Interview with - Like Wild
Despite the fact that his fledgling musical project, Like Wild, is a pop-infused folk outfit, it was fitting that Patrick Hatt showed up to a Halloween party he hosted last Friday dressed as punk rock legend, Sid Vicious, of Sex Pistols fame.
“When I was young I was really into punk rock, and that’s what got me into indie music realm,” said the 20-year-old Lancaster resident. “Me and my girlfriend were looking to do a couples outfit and originally the party was gonna be a punk rock Halloween, so she was Nancy (Spungen) and I was Sid.”
But listeners shouldn’t expect too much ‘70s punk-era filth and fury in the music of Like Wild. Hatt’s project, which he began last summer after parting ways with former band, Right Coast, features catchy melodies, themes of Americana and self-determination (but without blatant political statements), and the occasionally sunny “oooh oooh ooohs” and “la-di-das.” But while his music is playful, Hatt says his newer songs are coming out just a bit darker and more intense.
With that as the general framework, Hatt shoots from the hip and makes heartfelt attempts at honesty in both his music and his life.
“I feel like a lot of artists in every genre write about places they haven’t seen, or make music for the sake of just being catchy,” Hatt said. “That’s fine for some people, but I want to talk about things I personally believe in or have truly done.

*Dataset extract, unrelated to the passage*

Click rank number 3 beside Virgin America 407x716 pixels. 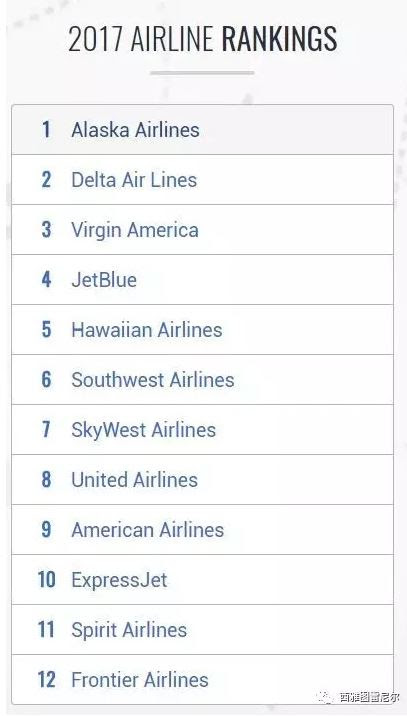pos(46,230)
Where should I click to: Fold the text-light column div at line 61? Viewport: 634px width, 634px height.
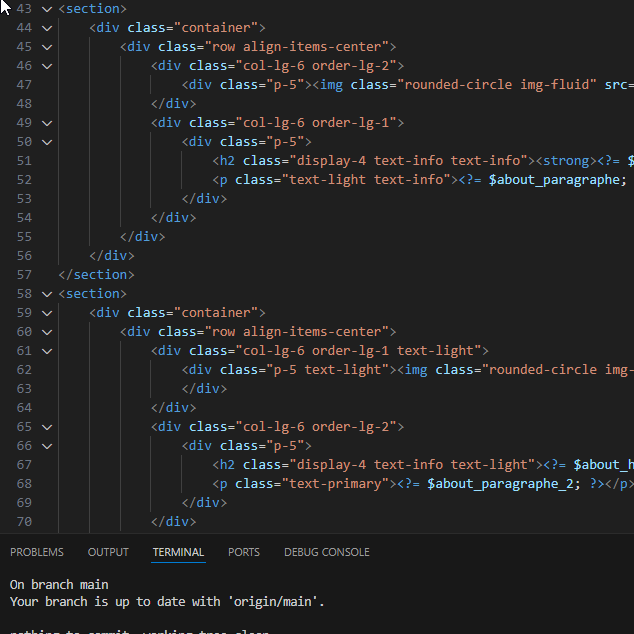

I feel like if you write personal songs it’s a lot more believable when you play them live.”
Like Wild has performed live in the Lancaster area, most recently, an electric set at the Chameleon Club’s Lizard Lounge on October, 16, which Hatt said got nice and rowdy. He’s switching things up on December 6 with a gig at the Ephrata Main Theater.
“Playing solo at the theater and having a great sound system is gonna be great,” he said. “I’m planning on having a blast and a couple drinks.”
Hatt says he is hopeful for wild success for Like Wild, something that is budding in Lancaster and surrounding areas.
“I think Lancaster is great. Some people complain about it, but I mean, everyone complains about their hometown – it’s a pretty rad place whether you like metal or pop,” he said. “It’s good especially for the scene or style of singer/songwriter. There’s a lot of little bars and venues that support that.”
But as far as making his presence known, Hatt isn’t just hitting the pavement downtown, as important as that may be. He says he’s a true believer in the utility of online social media outlets like Facebook that have sprung into prominence in recent years.
And that, he says, is where un-signed musicians can make themselves known.
“I’m not anti-record label, but you should really only sign if it’s the right time and right situation,” Hatt said. “I see a lot of bands jumping to major labels and getting screwed over. The labels put money into them and then they don’t do what they originally wanted to do, get dropped, and are in debt.
“Nowadays there’s so much you can do to help yourself out. My EP I put out, the 2 song San Diego Sessions, since it was free, had triple the amount of people download it than I had people who bought anything. People love free music.”
Hatt says this is at least part his game plan for the time being.
“There are advantages to being unsigned,” he says. “With social networking there’s so much you can do for yourself. You don’t really need a record label. It’s not something I’m really worried about right now.”
Fans should keep an eye out for either a 7-or-so song EP or a full length, as well potential regional tours within the next several months, Hatt says. Such endeavors will spring forth from the singer/songwriter going about his musical life and daily life (he’s also an employee at Rachel’s Creperie on Queen Street in downtown Lancaster) the way he always has.
“I work on the music side and the business side every day, whenever I get some time, and it’s always different,” he said. “Right now it’s 6:15 p.m. and I haven’t done anything at all today; other days it’s not like that at all.
“I’m almost always on my computer or working on the music whenever I get some inspiration. And sometimes I just don’t feel it, and so I stop. But when I feel like it, I run with it.”